The victim seldom sees its attacker, and the shark
does not return after inflicting a single bite or
slash wound.

*"BUMP AND BITE" ATTACKS* are characterized by
the shark initially circling and often bumping the
victim prior to the actual attack. These types of
attacks usually involve divers or swimmers in
deeper waters, but also occur in nearshore shallows
in some areas of the world.

*"SNEAK" ATTACKS differ:* the strike can occur
without warning. With both "bump and bite"
and "sneak" attacks, repeat attacks are common
and multiple and sustained bites are the norm.
Injuries incurred during this type of attack are
usually quite severe, frequently resulting in death.
*Be Aware
*
 Most shark attacks occur in _nearshore waters_, typically
inshore of a sandbar or between sandbars where
sharks feed and can become trapped at low tide. 
  Areas with steep drop-offs are also likely attack sites. Sharks
congregate in these areas, because their natural prey
congregates there. 
Almost any large shark, roughly _six feet or longer_ in total length, is a potential threat to
humans. But three species in particular have repeatedly
attacked man: 
*the white shark* (Carcharodon carcharias), 
*the tiger shark* (Galeocerdo cuvieri), and
*the bull shark* (Carcharhinus leucas).
 All are cosmopolitan in distribution, reach large sizes, and consume
large prey such as marine mammals, sea turtles, and
fish as normal elements of their diets.
Thanks For Reading!
Source: "The worst case scenario"

----------


## madmax

oh boy.  Nothing like the voice of experience (I especially like the term "harpoon gun"  That's a term we use all the time...not).  As a surfer and spearfisherman in Fl (and traveled) I can tell you most waternen look upon sharks very fatalistically.  If that big shark wants you,  you're dead.  Fight all you want.
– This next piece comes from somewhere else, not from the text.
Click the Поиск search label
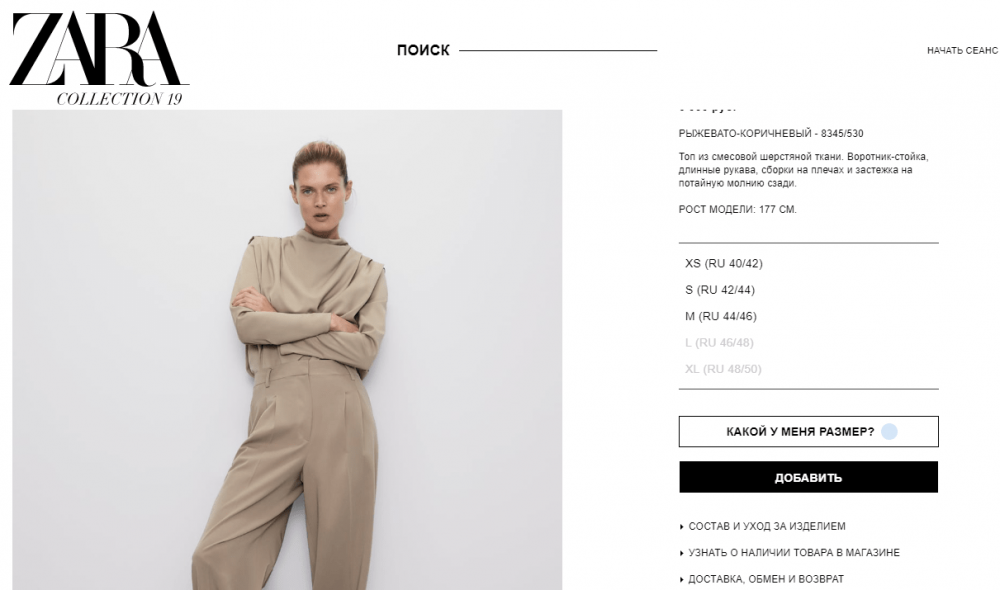[x=423, y=50]
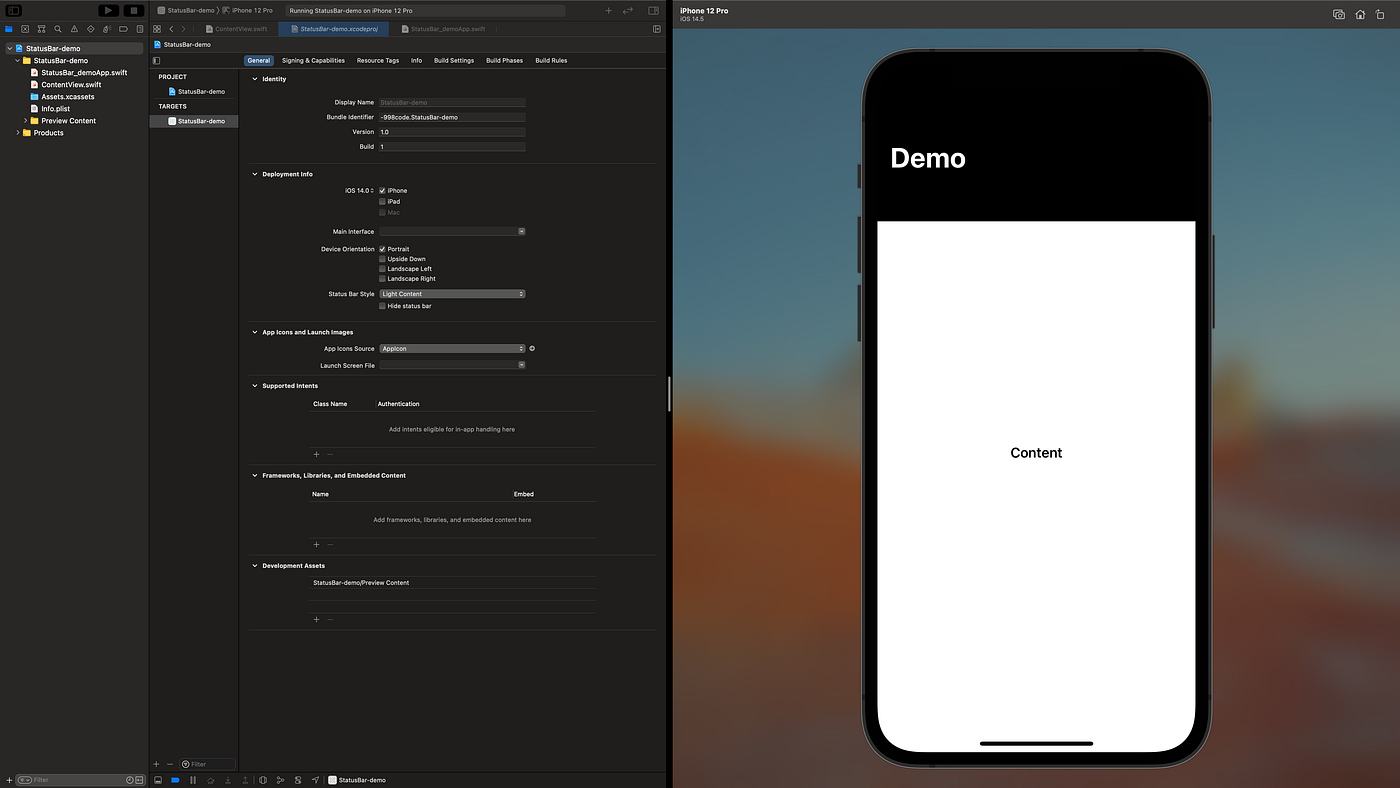Open the App Icons Source dropdown

(452, 348)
IF it happens,  I will scream for help and paddle with whatever limbs I have left for shore or boat/

----------


## ezio.jr

well, yeah, but at least you can try and maybe if you are lucky, you can survive (like the attack of 2 sharks to the australian surfer recently in sout africa)

----------


## ezio.jr

hahahaha "whatever limbs I have left"  :Laugh:

----------


## madmax

Sorry if I came off a little harsh but there's a lot of conjecture about this.  Every season here in FL some TV face will give all kinds of advice.  What they ought to do is show the aerial pics of hundreds of sharks swimming around swimmers during migration.  But then again, that would be terrible for the tourist trade.

----------


## Seniorman

Too bad all those sailors on the USS Indianapolis didn't have this advice.   :Ohmy: 

S.M.

----------


## crashdive123

How much experience with sharks do you have, or was this just something you read?

----------


## ezio.jr

it's an article from a book , I just wanted to share it..

----------


## hunter63

Maybe stick to stuff you know about personally?.......
Posting stuff you really don't know anything about doe not impress anyone.
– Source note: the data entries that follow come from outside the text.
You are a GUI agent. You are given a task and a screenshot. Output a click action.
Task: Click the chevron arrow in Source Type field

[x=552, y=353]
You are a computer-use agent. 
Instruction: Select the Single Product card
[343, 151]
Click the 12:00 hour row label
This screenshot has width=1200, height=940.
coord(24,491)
Is that is an example of what your survival channels are all about?.....

At I least you gave credit to the source.

----------


## NightSG

200 miles inland and 1300' above sea level, I just make a point of checking for giant cracks in the glass if I visit an aquarium.
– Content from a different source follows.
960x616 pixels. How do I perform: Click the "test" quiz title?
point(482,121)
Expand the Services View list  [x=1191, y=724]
Sharks roaming loose here would be tough enough none of those tips will help.

----------


## madmax

Hey ya never know...
https://youtu.be/m4a-ckzpD0I

----------


## crashdive123

Here's the best advice you will receive on avoiding a shark attack (assuming you are going into the ocean).  Don't swim with the bait.  At certain times, large schools of fish swim in big pods.  That's bait.  Stay out of the water at those times.

----------


## madmax

> Here's the best advice you will receive on avoiding a shark attack (assuming you are going into the ocean).  Don't swim with the bait.  At certain times, large schools of fish swim in big pods.  That's bait.  Stay out of the water at those times.


Birds diving are a great indicator of baitfish.  I keep a close eye on them and no matter how good the waves, I'll bail if they get close.

----------


## kyratshooter

This is very much like the advice we get for avoiding bear attacks.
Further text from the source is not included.